▶ [DATASET]
════

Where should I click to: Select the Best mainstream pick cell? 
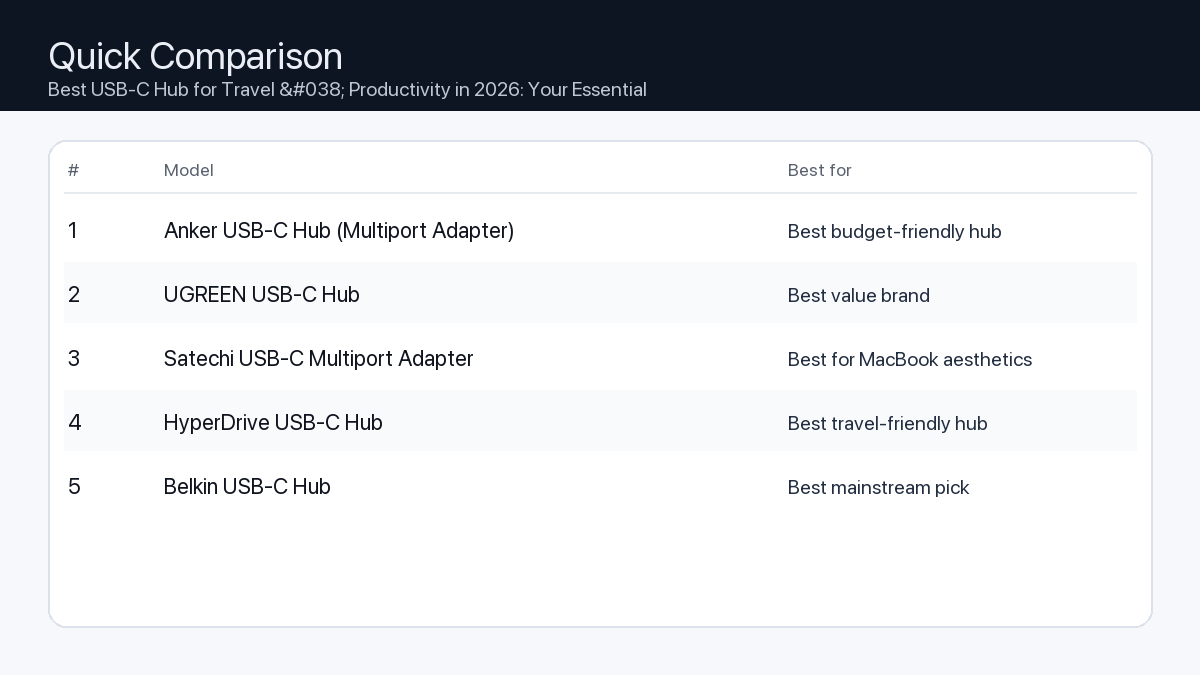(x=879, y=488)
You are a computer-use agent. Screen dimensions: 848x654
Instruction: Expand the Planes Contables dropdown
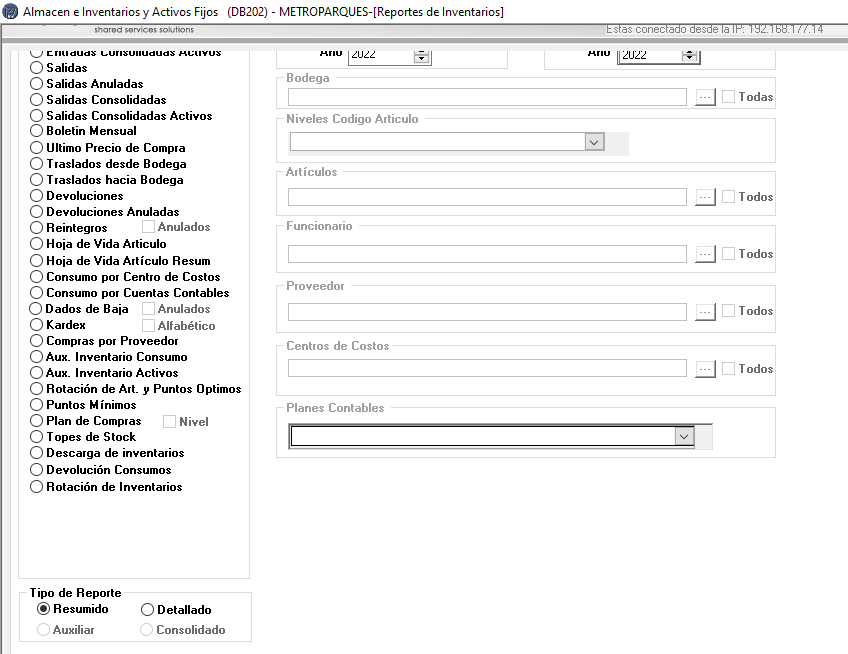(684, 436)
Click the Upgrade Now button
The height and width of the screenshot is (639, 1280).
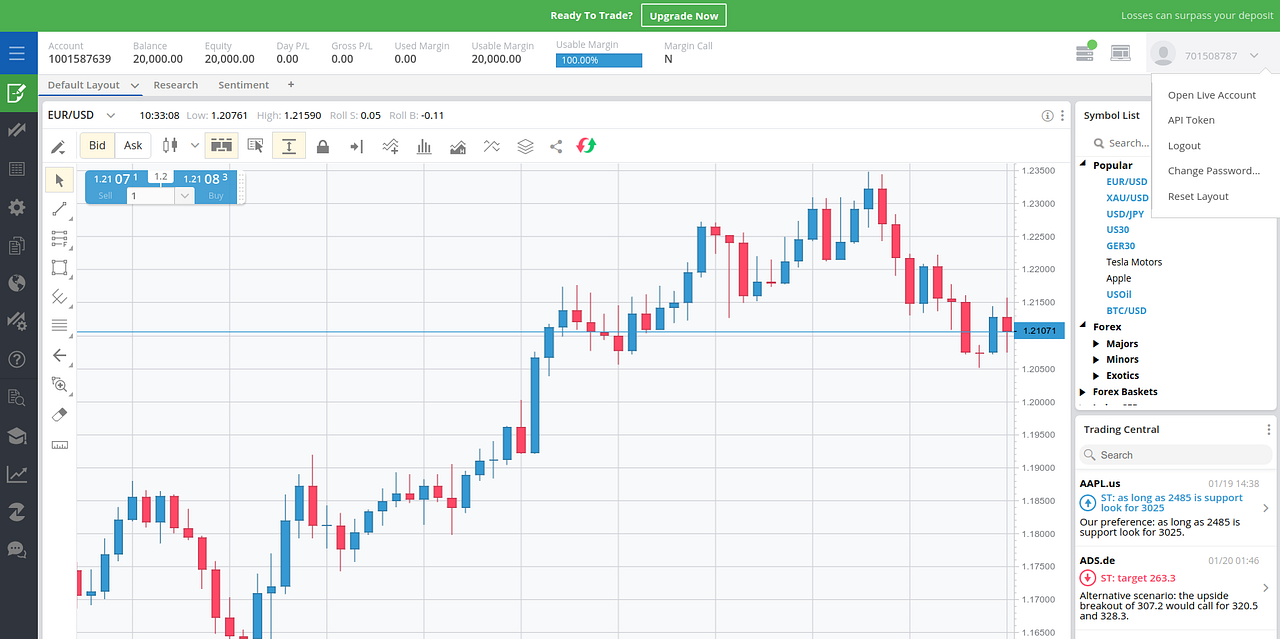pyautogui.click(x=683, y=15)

════

Everything above should be given again exactly, apart from the pictures.

▶ [SOLUTION]
Where should I click to: Select the Best mainstream pick cell? 
(x=879, y=488)
You are a computer-use agent. Screen dimensions: 848x654
Instruction: Expand the Planes Contables dropdown
(684, 436)
Click the Upgrade Now button
The height and width of the screenshot is (639, 1280).
pyautogui.click(x=683, y=15)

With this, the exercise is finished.